加算器[1][2](かさんき、: AdderあるいはSummerとも)あるいは加算回路[3][4][2][5][6](かさんかいろ、: adder circuit)は、加算を行う演算装置[7][8]。演算回路の基本となる演算器のうち、加算足し算)の機能を持つ演算器のことであり[6]、2進数の加算を行う論理回路[2]

半加算器が基本であり[2]、半加算器は下位桁からの桁上がりを考慮しない1ビット同士の加算を行い、和と桁上がりを出力する。全加算器は下位桁からの桁上がりを考慮した1ビット同士の加算を行い、和と桁上がりを出力する。
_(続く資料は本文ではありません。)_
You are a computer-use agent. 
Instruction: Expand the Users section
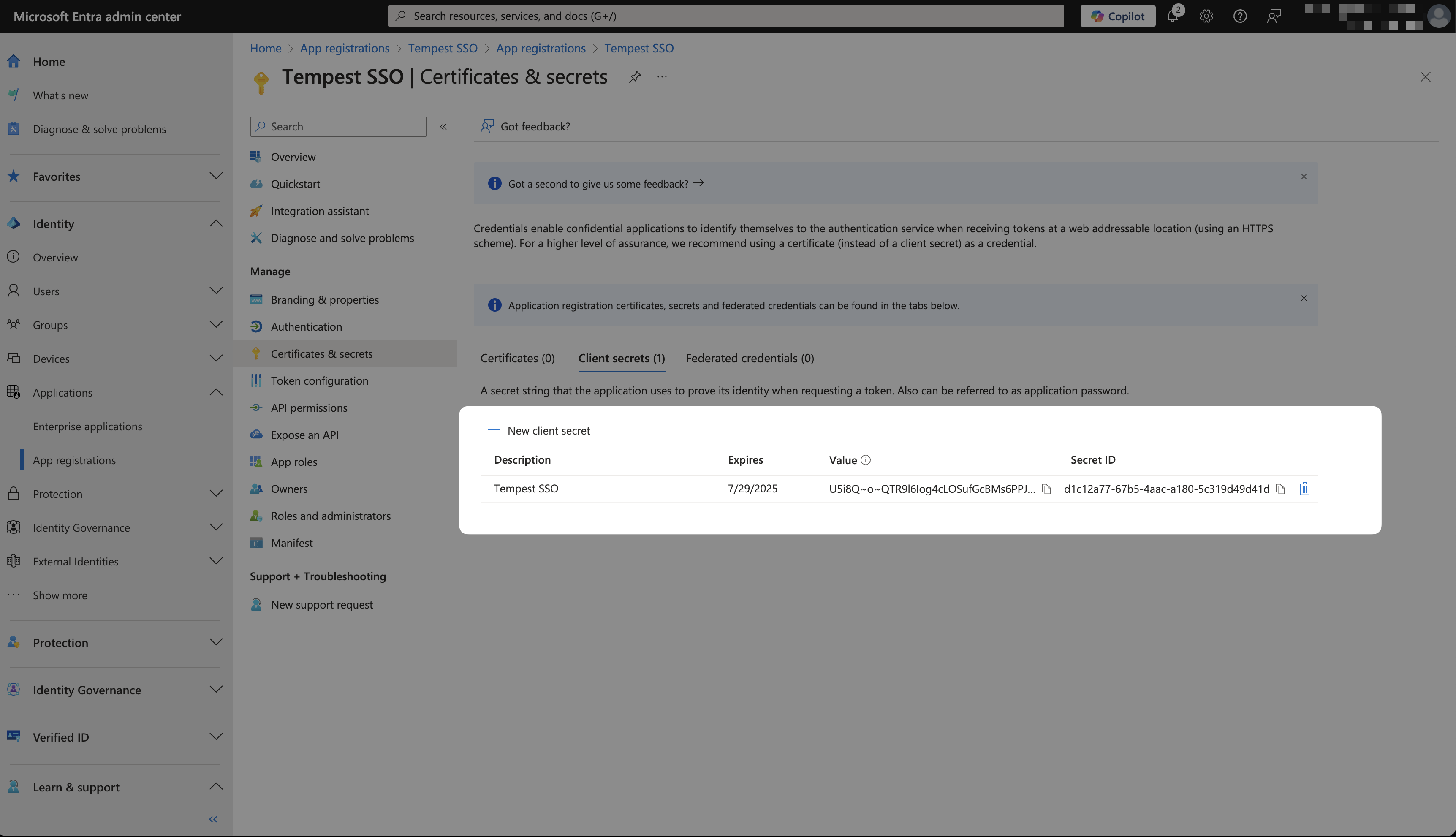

そして、多桁の加算を行う場合は半加算器と全加算器を組み合わせて加算器を構成する[9]。ちなみに、情報処理技術者試験の教科書の説明では、加算回路の中でも半加算回路は二進数最下位桁の加算を行う回路であり、全加算回路は二進数最下位桁以外の加算を行う回路であり、これら2つの回路を組み合わせると、二進数の加算ができる[3]という説明になっている。

[注釈 1]
半加算器(半加算回路)

半加算器(はんかさんき、Half adder)あるいは半加算回路(はんかさんかいろ、: Half Adder Circuit)は、2進数の同じ桁どうしの演算をして(通常は最下位の桁)、桁上がりは桁上げ出力(Carry out)によって出力する。ANDゲートORゲートNOTゲートの組み合わせで作ると図のようになる。
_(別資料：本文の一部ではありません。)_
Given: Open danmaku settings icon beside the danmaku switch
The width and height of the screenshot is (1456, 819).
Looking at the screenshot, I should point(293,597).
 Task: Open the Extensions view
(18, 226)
入力A、入力B、出力(S、Sum)、桁上げ出力(C、Carry out)の関係を示す真理値表は次の通り。

半加算器ABCS
0000
0101
1001
1110

SはAとBのXORゲートによる出力に他ならない。論理の方式にもよるが、たとえば三路スイッチ(たとえば階段の上のスイッチでも下のスイッチでもオンとオフをトグル可能なスイッチに見られる方式)のような構造でXORを直接実装できる方式であれば、直接実現することができる。XORの実装方法の詳細についてはXORゲートの記事を参照のこと。ただし加算器の場合、後述する高速桁上げのためにANDとOR(ないしNOR)を生成する場合には、それらの結果を流用することもできるので、好適な設計が違うこともある。
全加算器(全加算回路)

全加算器(ぜんかさんき、Full adder)あるいは全加算回路(ぜんかさんかいろ、: Full Adder Circuit)は、2進数の最下位以外の同じ桁どうしの演算をして、下位からの桁上げ入力を含めて出力する。下位の桁上げ出力を上位の桁上げ入力に接続することにより、任意の桁数の2進数の加算が可能となる。1個の全加算器は、2個の半加算器と1個のORから構成される。
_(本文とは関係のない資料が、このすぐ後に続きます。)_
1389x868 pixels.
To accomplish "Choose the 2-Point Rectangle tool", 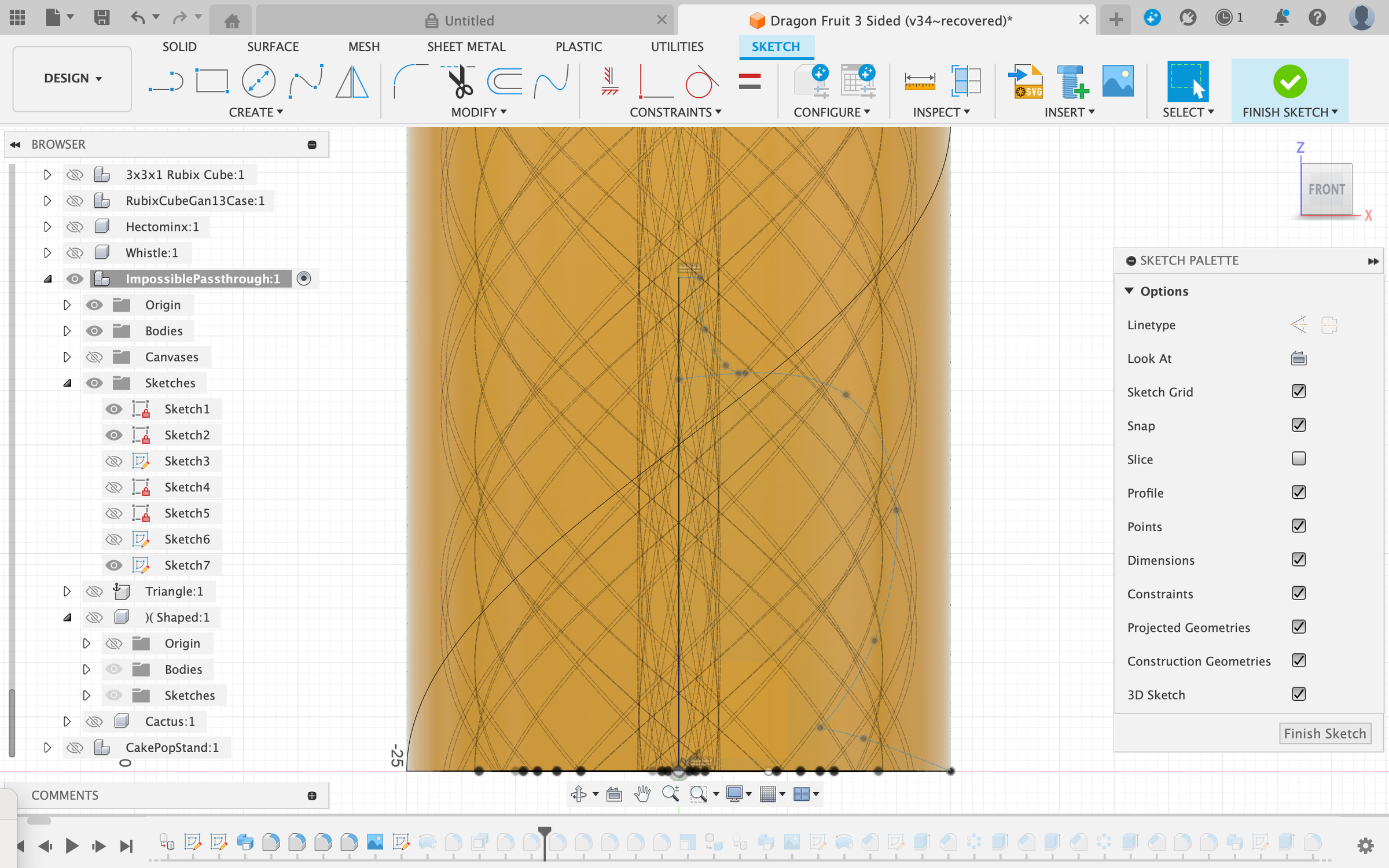I will tap(212, 82).
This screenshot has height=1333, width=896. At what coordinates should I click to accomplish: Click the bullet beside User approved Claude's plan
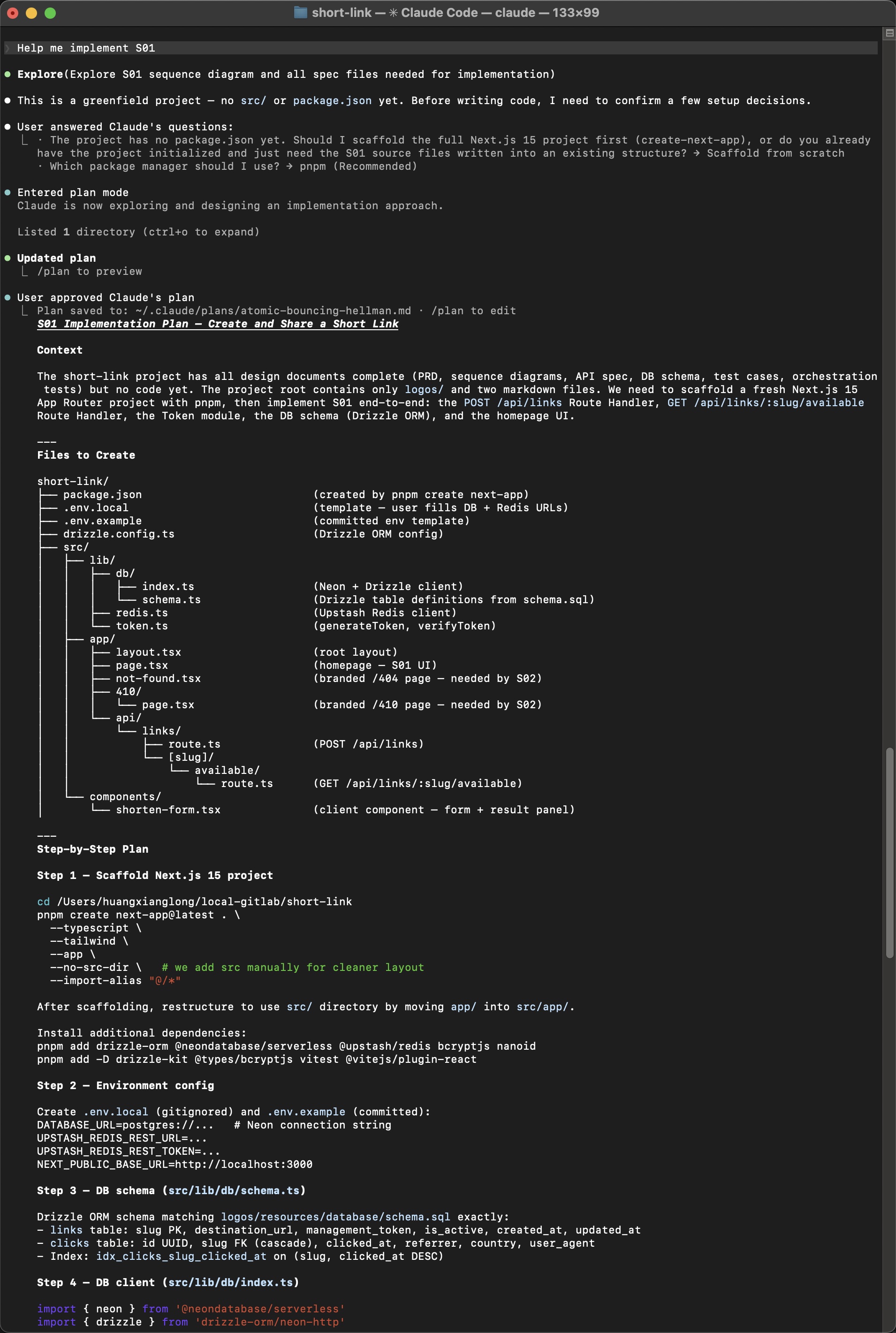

入力が3本存在し(入力A、入力B、桁上げ入力)、全て対等に動作する。しかし回路上は3入力が対称になっているとは限らない。

入力A、入力B、桁上げ入力(X)、出力(S)、桁上げ出力(C)の関係を示す真理値表は次の通り。

全加算器ABXCS
00000
00101
01001
01110
10001
10110
11010
11111

複数ビットの加算器

前述の半加算器1個を最下位桁用に、この全加算器を他の上位桁用に桁数分だけ組み合わせる事によって、任意の桁数の2進数加算器が構成できる。下図は6桁の加算器の回路図である。(A5A4A3A2A1A0+B5B4B3B2B1B0→CS5S4S3S2S1S0)
最上位桁から出るCは、単純には「桁あふれ、オーバーフロー、Overflow、Overflow Carry」とは判定できない(解釈による)ことに注意が必要である。敢えて呼ぶなら、「エンドキャリー、End Carry」となる。
6桁の加算器、左が最下位桁(最下位ビット) 右が最上位桁(最上位ビット
キャリー先読み加算器

加算は情報処理の基本であるため、高速な情報処理のためにはまず加算器の動作の高速性が求められる。論理回路の動作速度は、入力から出力までの間にある基本論理素子(ANDまたはOR回路)の個数が大きく影響するため、加算器におけるこの段数を考察してみよう。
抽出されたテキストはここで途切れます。